> _Descrizione del compito_
Secondo l'intervista sull'algoritmo di Google, da quanti algoritmi di ragionamento per la "search" si è partiti?

> _Estratto del documento_
◇ ◇ ◇ ◇ ◇ ◇ ◇

Come legge Google i nostri contenuti? Come l’Intelligenza artificiale sta cambiando la ricerca dei nostri post? Un mondo in evoluzione che sta portando a nuove tecniche di scrittura dei post.  Ferdinando Dagostino, Web Manager & Founder SaidiSEO risponde ai nostri dubbi.


Quando si fa un sito, la prima cosa che si chiede al professionista è di fare in modo che in una ricerca rientri nelle prime pagine di Google. Si sa che questa strana lingua SEO, (Search Engine Optimization), serve nella scrittura di un testo per essere trovati sul web, ma la SEO riguarda anche il backend del sito che i vari professionisti usano nelle loro programmazioni.

La tecnologia avanza, Google usa l’intelligenza artificiale per individuare e comprende sempre di più i contenuti e soddisfare le query che noi utenti chiediamo al motore di ricerca. Con Ferdinando, Web Manager capiremo se dobbiamo davvero stravolgere il nostro modo di scrivere per essere trovati dagli algoritmi dell’IA di Google? 

Intervista a Ferdinando Dagostino

Come è cambiato nel tempo l’algoritmo di Google?

Gli algoritmi sono cambiati così tante volte che si è smesso di contarli. Siamo partiti da 10 algoritmi di ragionamento per la  “search”. Poi sono stati creati due insiemi di algoritmi: Google Panda e Google Panguin per suddividere tutti gli algoritmi che ragionavano per posizionare da quelli che servivano a penalizzare.

◇ ◇ ◇ ◇ ◇ ◇ ◇

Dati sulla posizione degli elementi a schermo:
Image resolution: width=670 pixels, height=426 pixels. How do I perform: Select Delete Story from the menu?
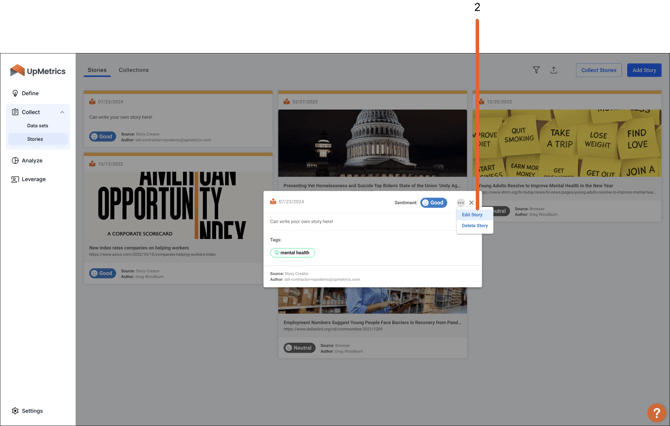tap(474, 226)
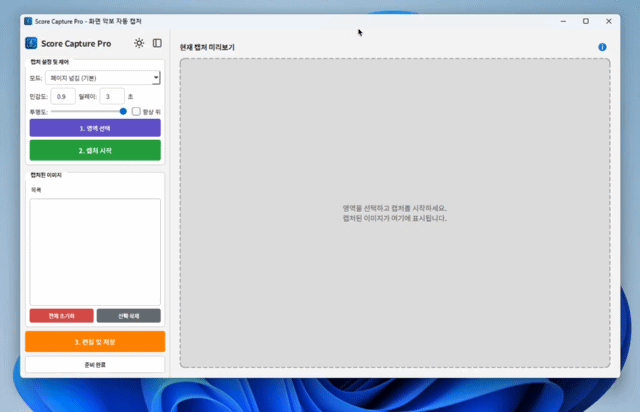Click the gray 선택 삭제 button
Image resolution: width=640 pixels, height=412 pixels.
129,315
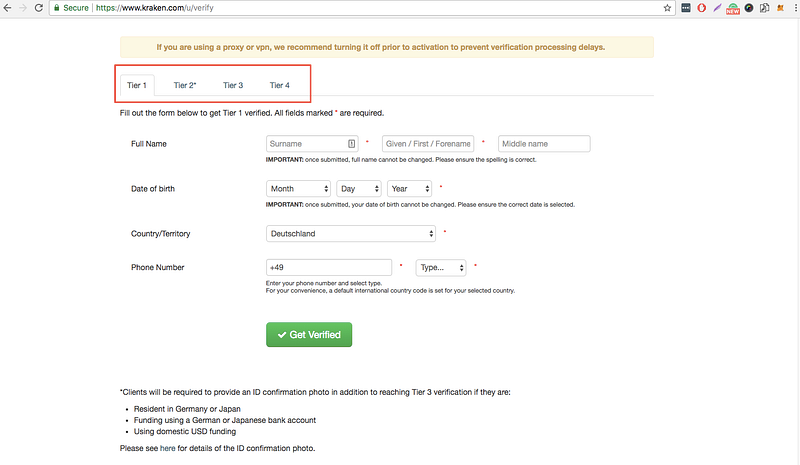Open the MetaMask fox extension
800x465 pixels.
[780, 8]
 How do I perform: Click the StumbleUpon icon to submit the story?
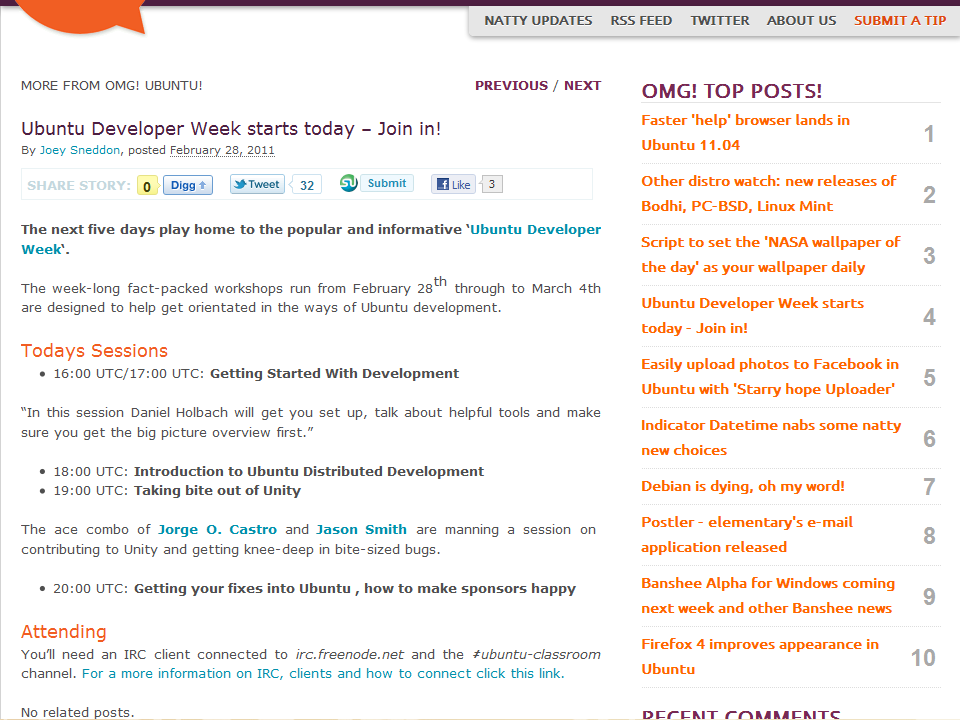click(349, 183)
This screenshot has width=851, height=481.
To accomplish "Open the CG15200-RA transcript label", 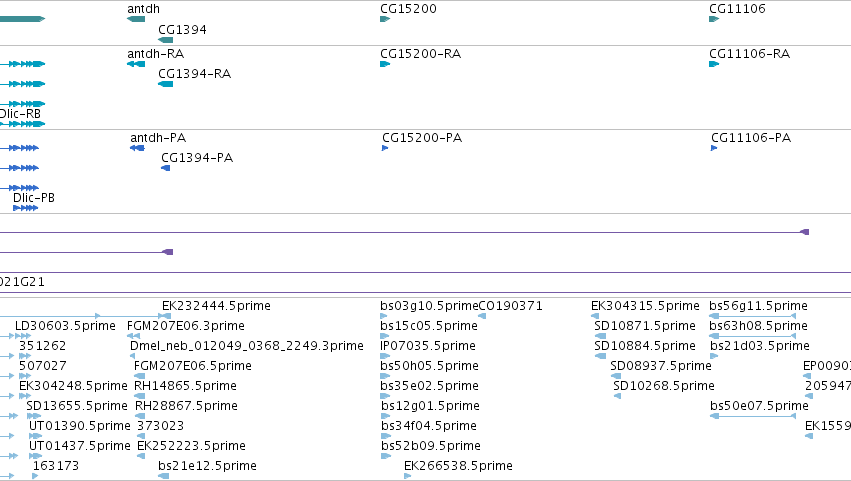I will 421,54.
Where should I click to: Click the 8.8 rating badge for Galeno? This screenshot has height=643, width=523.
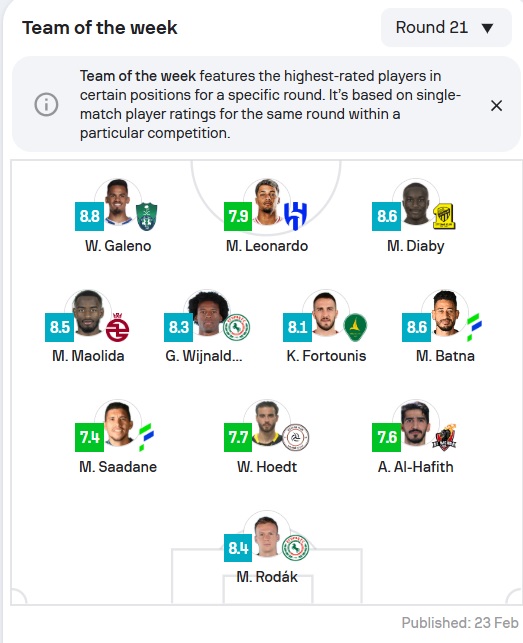[x=89, y=216]
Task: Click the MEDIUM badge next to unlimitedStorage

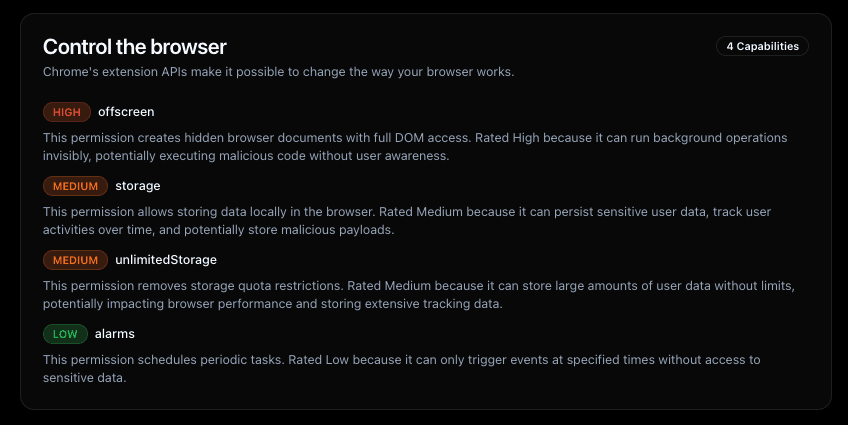Action: 75,260
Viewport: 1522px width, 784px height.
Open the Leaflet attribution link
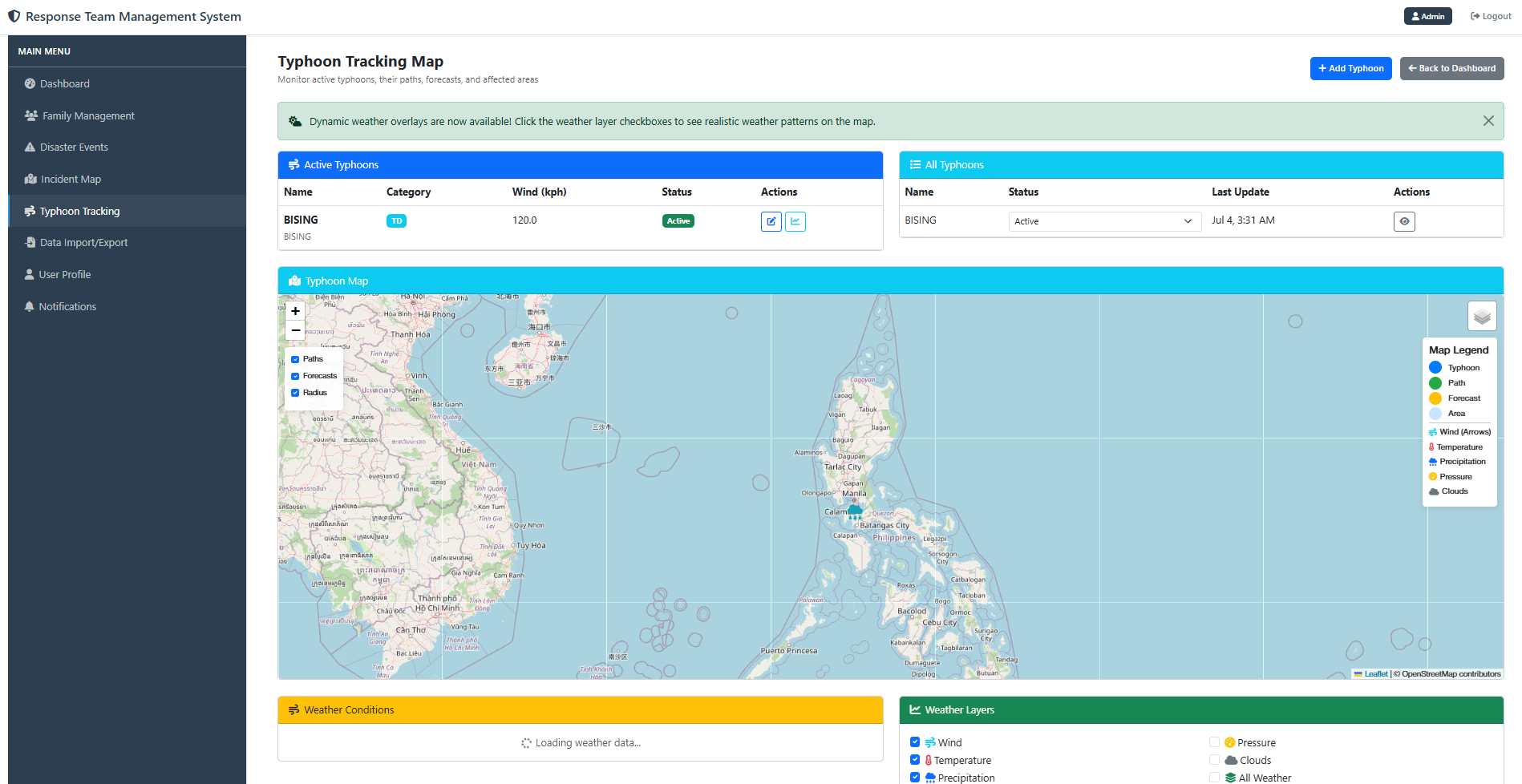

◇ ◇ ◇ ◇ ◇ ◇ ◇

> _Compito svolto_
Si è partiti da 10 algoritmi di ragionamento.